Cellular and Antibody Immunity after COVID-19 Vaccination at >4-Month Follow Up in Immunocompetent and Immunocompromised Subjects

Abstract

We evaluated post-vaccination immunity after COVID-19 vaccination with serial changes in cellular and antibody responses to the spike protein S, its S2 component which is conserved between SARS-CoV-2 and human coronaviruses, and the S1 component, which is specific to SARS-CoV-2 and also contains its receptor binding domain (RBD). In 21 healthy immunocompetent subjects all of whom demonstrated circulating IgG antibodies 4 months after mRNA1273 or BNT162b vaccination, a) the strength of S-IgG was stable while RBD-IgG declined, b) S2-reactive B-cell frequencies increased progressively (p=0.002) c) S1-reactive CD8+T-cells and CD19+B-cells were undetectable after a transient increase, and d) monocytic and polymorphonuclear myeloid-derived suppressor cells (M-MDSC, PMN-MDSC) increased after the first vaccine dose.

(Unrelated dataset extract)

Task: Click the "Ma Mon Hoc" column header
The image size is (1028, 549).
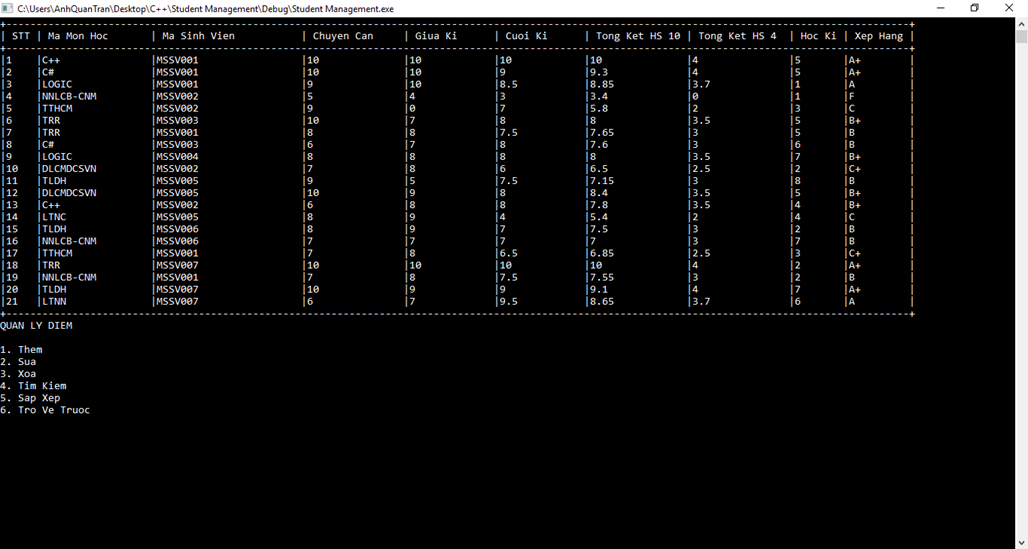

Compared with 4-month measurements from immunocompetent subjects, single samples from 20 vaccinated immunocompromised (IC) subjects revealed a) circulating S-IgG and RBD-IgG in 13 (65%) and 9 (45%) subjects, respectively, b) no differences in S2-reactive T- and B-cells, c) undetectable S1-reactive T- and B-cells, and d) fewer S-reactive CD8+T-cells and CD19+B-cells (p<0.05). Among 11 IC recipients who failed to make RBD-IgG, frequencies of PMN-MDSC were significantly higher (p<0.0004) compared with IC or immunocompetent subjects with RBD-IgG. COVID-19 vaccination induces stable antibodies to the spike protein and expands circulating B-cells reactive to the conserved spike protein sequence in immunocompetent subjects. MDSC which are known to suppress T- and B-cells, and which increase after vaccination, may limit post-vaccination responses especially among immunocompromised subjects. Antibody and cellular responses to SARS-CoV-2-specific spike antigenic sequences appear to be less durable.